I enjoy playing Counter-strike (CS), but playing against cheaters can be really demotivating. To counteract this I have created a cheater detector for CS by using the Steam Web API. I have also created a front-end application to interface with this api, see the repo here. This program works by obtaining a large set of data from the Steam Web API and storing it in a database for later analysis. I compare each player using non-biased techniques, to determine how likely it is that a given player is cheating.
My initial idea for anomaly detection was to look at each player within a single lobby of players
(10 players), compare each of their stats to the mean stats of that lobby, and if any player were significantly better
(determined by hardcoded threshold), I would then consider that specific statistic an anomaly.

# [Directions]
Copy the part of the cheater detector write-up between "I enjoy playing" and "player is cheating.", inclusive. The listing after this point is separate material, not part of the cheater detector write-up.

# [Dataset excerpt]
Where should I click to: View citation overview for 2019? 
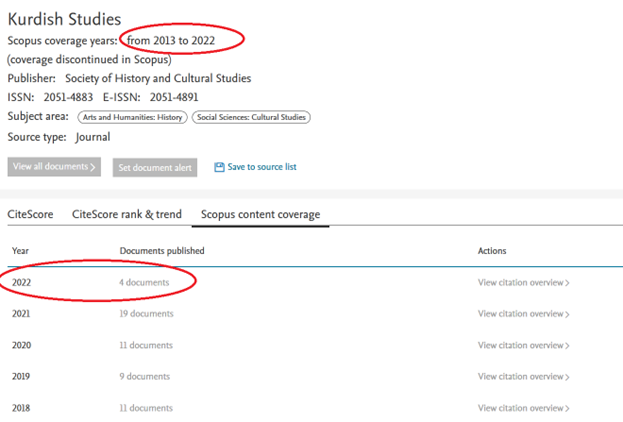[523, 377]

# [Answer]
I enjoy playing Counter-strike (CS), but playing against cheaters can be really demotivating. To counteract this I have created a cheater detector for CS by using the Steam Web API. I have also created a front-end application to interface with this api, see the repo here. This program works by obtaining a large set of data from the Steam Web API and storing it in a database for later analysis. I compare each player using non-biased techniques, to determine how likely it is that a given player is cheating.